I also liked them because of my distaste for the Yankees and the ability of every other team in the American League East to put anything close to a competitive winning product on the field-until this year.
But the thing I really can't stand about Red Sox fans—in addition to the fact they are everywhere now—is if you question them about anything pre-2004 as I had, they don't want to have anything to do with that era.
They act as if it never existed and they were always this good. In this era they were good for once, and they knew it, to the point that they got too full of themselves and lost me as a fan.
Boston, the sports world does not revolve around you.
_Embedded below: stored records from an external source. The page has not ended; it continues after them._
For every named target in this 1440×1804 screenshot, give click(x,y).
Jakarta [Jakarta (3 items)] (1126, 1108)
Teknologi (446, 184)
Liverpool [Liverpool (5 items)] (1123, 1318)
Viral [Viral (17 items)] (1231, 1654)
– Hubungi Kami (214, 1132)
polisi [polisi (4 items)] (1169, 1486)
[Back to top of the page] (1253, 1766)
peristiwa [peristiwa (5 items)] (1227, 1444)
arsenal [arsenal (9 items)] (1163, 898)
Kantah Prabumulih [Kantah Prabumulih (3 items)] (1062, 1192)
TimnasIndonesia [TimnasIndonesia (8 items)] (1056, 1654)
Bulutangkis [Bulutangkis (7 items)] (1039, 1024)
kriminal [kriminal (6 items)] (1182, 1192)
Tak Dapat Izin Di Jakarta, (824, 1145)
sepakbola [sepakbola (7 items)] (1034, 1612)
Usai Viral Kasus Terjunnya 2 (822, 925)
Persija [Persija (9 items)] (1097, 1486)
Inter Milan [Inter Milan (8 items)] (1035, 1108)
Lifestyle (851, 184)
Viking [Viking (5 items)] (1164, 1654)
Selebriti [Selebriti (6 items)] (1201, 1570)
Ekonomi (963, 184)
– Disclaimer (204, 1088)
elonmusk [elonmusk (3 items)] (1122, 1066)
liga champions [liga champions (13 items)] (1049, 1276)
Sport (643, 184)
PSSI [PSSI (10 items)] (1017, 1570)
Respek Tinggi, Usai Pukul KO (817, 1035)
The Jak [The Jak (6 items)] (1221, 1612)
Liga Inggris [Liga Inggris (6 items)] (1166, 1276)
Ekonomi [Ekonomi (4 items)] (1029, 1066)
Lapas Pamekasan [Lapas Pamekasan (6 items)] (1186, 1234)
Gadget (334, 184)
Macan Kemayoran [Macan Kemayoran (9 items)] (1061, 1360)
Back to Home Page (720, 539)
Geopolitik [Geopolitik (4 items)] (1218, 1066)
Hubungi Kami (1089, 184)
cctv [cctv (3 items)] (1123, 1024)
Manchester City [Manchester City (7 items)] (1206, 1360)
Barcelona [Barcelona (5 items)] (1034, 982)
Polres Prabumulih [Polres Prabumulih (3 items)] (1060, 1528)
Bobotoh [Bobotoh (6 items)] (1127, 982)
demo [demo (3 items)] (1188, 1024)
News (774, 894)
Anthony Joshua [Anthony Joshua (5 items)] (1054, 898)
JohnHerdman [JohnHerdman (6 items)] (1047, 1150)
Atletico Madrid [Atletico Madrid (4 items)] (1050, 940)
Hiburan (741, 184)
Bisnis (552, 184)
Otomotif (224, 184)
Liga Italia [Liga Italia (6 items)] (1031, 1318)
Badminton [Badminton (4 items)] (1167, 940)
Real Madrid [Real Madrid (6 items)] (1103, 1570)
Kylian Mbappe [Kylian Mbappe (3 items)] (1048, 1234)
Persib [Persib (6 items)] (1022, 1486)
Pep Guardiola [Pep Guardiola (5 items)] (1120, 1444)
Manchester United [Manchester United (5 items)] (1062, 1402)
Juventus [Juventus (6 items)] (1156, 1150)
You've become nothing but a shell of your former selves. It's time for new teams, managers, players, and fans to experience what you and other big markets have taken for granted.
It will be hilarious to see FOX figureheads forced to talk about the Rays. It will be funny to see the supposed dwindling ratings, which I think could surprise.
I know I will be thinking of veterans Mike Schmidt and Steve Carlton, along with 1993 players Lenny Dykstra, John Kruk, Mitch Williams, Dave Hollins, Darren Daulton, Pete Incaviglia, and Mickey Morandini to name a few that tried so hard and failed in the '93 Fall Classic to bring a title to a city that had been seen as a habitual loser in nearly every sport due to their frequent playoff futility records.
"Joe Carter, you'll never hit a bigger home run," still rings in my ears to this day.
It can be said that no one would deserve to see a Championship more than any die hard Philadelphia native.
I grew up watching TGIF and the debut of Philadelphia-based Boy Meets Word on ABC coincided perfectly with the Phils' run that year, ultimately one of my first baseball memories and a pretty darn good (early) show too.
Philly has too much talent not to get here at least once and I'm glad it's almost a reality. Let's hope it becomes a trend, as they were my preseason pick to win the National League East.
Tampa Bay vs. Philadelphia Phillies. Has a nice ring to it. While I want the Rays to win due to family considerations, I can't lose as I'd be perfectly happy with the Phillies winning too.
Without Los Angeles or Boston in it, we're already all winners.